** Opening WORKING DATA block **
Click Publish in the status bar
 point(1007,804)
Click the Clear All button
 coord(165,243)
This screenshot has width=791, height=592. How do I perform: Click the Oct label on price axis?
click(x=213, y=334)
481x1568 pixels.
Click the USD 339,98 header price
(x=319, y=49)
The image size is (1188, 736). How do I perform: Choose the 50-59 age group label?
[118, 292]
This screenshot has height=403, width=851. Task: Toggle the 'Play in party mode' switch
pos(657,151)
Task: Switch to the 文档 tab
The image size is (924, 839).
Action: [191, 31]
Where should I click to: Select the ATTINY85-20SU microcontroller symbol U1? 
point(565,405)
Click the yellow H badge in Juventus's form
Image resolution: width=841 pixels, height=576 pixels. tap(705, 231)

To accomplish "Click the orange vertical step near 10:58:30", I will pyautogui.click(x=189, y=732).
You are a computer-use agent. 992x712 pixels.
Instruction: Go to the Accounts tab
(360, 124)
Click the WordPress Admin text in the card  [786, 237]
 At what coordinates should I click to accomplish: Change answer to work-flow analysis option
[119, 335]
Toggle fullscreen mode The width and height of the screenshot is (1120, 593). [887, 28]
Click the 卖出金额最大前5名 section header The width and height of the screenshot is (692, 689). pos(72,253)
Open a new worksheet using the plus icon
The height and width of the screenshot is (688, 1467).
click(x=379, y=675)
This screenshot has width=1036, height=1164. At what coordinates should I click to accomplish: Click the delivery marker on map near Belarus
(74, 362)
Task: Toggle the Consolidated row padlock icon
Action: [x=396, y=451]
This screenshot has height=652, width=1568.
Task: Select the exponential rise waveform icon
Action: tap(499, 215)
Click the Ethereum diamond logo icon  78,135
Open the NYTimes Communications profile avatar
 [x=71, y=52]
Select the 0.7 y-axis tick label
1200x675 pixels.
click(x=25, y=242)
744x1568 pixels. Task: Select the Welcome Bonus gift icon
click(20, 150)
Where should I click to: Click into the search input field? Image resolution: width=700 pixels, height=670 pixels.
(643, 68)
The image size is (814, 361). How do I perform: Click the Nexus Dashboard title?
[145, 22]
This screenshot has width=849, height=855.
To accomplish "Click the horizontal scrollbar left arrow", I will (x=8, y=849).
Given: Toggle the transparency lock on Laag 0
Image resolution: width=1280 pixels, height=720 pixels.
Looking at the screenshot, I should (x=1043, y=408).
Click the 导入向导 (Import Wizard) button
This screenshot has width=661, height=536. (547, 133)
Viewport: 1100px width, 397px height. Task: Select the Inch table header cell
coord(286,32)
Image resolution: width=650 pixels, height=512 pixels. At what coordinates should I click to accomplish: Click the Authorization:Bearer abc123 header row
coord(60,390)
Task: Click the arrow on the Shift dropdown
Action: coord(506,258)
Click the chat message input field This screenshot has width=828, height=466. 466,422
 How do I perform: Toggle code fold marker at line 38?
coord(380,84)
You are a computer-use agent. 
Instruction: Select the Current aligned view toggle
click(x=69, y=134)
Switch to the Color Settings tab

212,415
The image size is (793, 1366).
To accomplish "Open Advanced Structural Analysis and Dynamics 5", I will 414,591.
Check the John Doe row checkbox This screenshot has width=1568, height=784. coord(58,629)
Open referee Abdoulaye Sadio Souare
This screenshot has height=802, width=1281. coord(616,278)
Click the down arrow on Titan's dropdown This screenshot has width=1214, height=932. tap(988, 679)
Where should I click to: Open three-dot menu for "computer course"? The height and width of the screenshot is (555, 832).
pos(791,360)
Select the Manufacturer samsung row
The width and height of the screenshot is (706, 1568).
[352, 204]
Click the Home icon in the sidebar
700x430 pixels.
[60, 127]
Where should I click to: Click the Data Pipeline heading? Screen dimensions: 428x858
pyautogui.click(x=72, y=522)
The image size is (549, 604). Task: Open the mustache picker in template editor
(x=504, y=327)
** Closing WORKING DATA block **
* [PROBLEM DESCRIPTION] Give an exact copy of the lines above from the line with "Click the 导入向导 (Import Wizard) button" up to and including the line with "Click the chat", and leave everything else out.

* [TASK RESULT]
Click the 导入向导 (Import Wizard) button
This screenshot has width=661, height=536. (547, 133)
Viewport: 1100px width, 397px height. Task: Select the Inch table header cell
coord(286,32)
Image resolution: width=650 pixels, height=512 pixels. At what coordinates should I click to accomplish: Click the Authorization:Bearer abc123 header row
coord(60,390)
Task: Click the arrow on the Shift dropdown
Action: coord(506,258)
Click the chat message input field This screenshot has width=828, height=466. 466,422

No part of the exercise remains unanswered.